“Discipline, after all, is motivation when you’re not motivated.” ~ Kenji Crosland
I came across this quote after hitting a milestone in my writing a few weeks ago. Most science fiction novels are between 100-150,000 words. I recently knocked over the 50,000 word mark. Since it’s taken me five years and as many rewrites to get here, I was pretty proud of myself. I’ve been slowly coasting down from that peak ever since, and after mentally rewarding myself for my (not insignificant) achievement, I feel I’ve been a little too lenient in the relaxation portion of my reward. It’s time to get back to work, and I’m finding it as difficult as ever to produce those ever-so-elusive words.

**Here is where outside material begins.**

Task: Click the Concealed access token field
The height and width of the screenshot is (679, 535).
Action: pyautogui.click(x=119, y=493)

So I’ve been doing a little reading on the side to help me find some motivation to write. Kenji Crosland runs a blog (http://jimijones.com/blogging/finding-motivation-to-write/) and has some pretty good advice for budding writers. My problem, specifically (don’t we all have one?) is that the world in my novel is so complicated that writing about it is often times an absolute chore. I have 51,000 words on my novel, and nearly as many just in notes I’ve taken. Keeping all those notes and ideas and plans organised in my mind is nothing short of a headache, and I find I’m often overwhelmed with the sheer amount of material that I have on hand. Yet there’s always the nagging voice that, even with all my foresight and careful planning, I’m still going to miss something crucial—that I’ll inadvertently create a plot hole, or that I’ll overburden the reader with details—and so I’m continually wading between my notes and my novel, struggling to see any real progress.

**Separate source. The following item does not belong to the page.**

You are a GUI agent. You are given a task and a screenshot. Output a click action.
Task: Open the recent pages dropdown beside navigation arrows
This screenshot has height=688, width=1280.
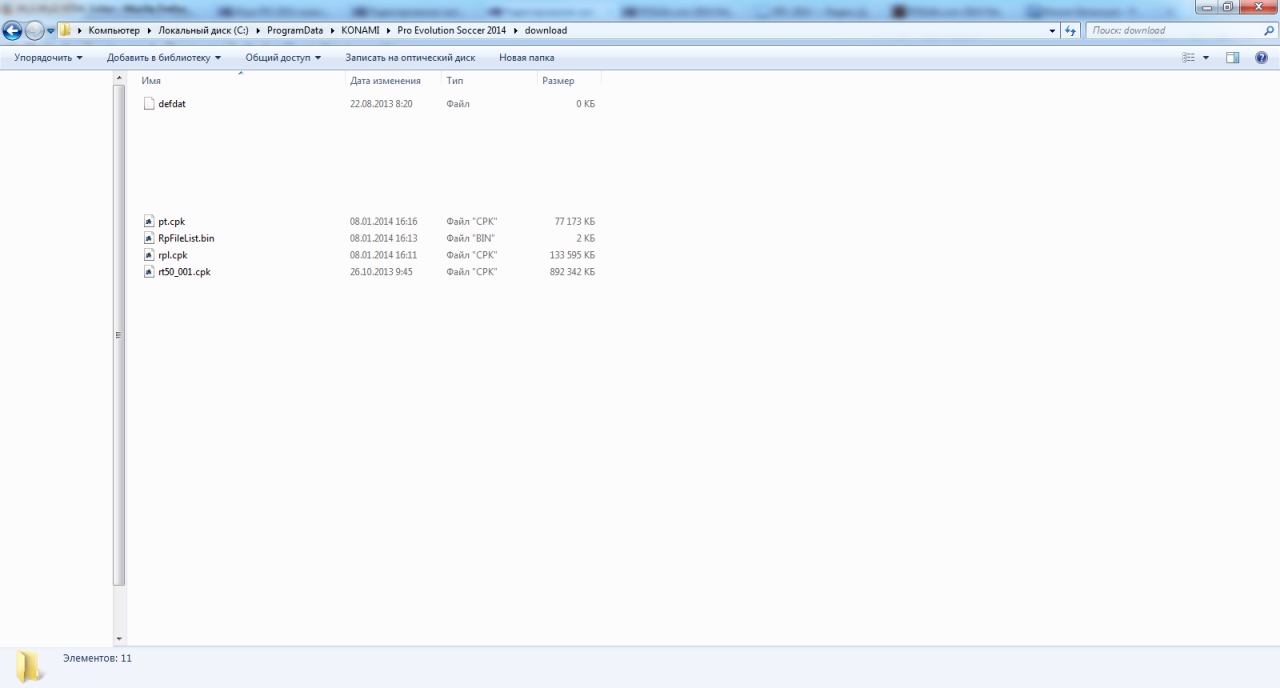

I have a lot of faith that, once I finish this novel, the groundwork will be mostly laid for future novels and I can breathe a bit. In a way, it’s the opposite of having writer’s block. There’s simply too much for me to compile and compress and deal with at one time. Which is why I’ve found if I wait, it generally strings itself out in my mind coherently and I’m able to manage sorting it out on the page. But without practise and caution, this can easily result in days, weeks, and sometimes even months away from the computer. But for now, it’s dirty work in the trenches and when I glance at my computer as I’m walking through the room, and see that beckoning keyboard, it’s difficult to suppress a shudder at the thought of the gruelling work ahead.
Don’t get me wrong. Writing this book has a lot of very tangible rewards. I can’t remember the last time I was so proud of myself as when I hit that 50k mark. And ordering the chapters and seeing the page count grow is a real exercise in promoting self worth. It’s just that it’s hard, hard work. I’m sure many of you who are writers can relate. We all have our projects that we nurse along and have such high hopes for. Seeing these projects fall short of our (often times) unrealistic expectations can be seriously demoralising. So far, the only solution to this I’ve come across is this: just keep going.
Jennifer Egan, author of A Visit From the Goon Squad, had some excellent advice I read a while back, and I think of it every single time I sit down to write: “Be willing to write really badly. It won’t hurt you to do that. I think there is this fear of writing badly, something primal about it, like: “This bad stuff is coming out of me…” Forget it! Let it float away and the good stuff follows. For me, the bad beginning is just something to build on. It’s no big deal. You have to give yourself permission to do that because you can’t expect to write regularly and always write well. That’s when people get into the habit of waiting for the good moments, and that is where I think writer’s block comes from. Like: It’s not happening. Well, maybe good writing isn’t happening, but let some bad writing happen…”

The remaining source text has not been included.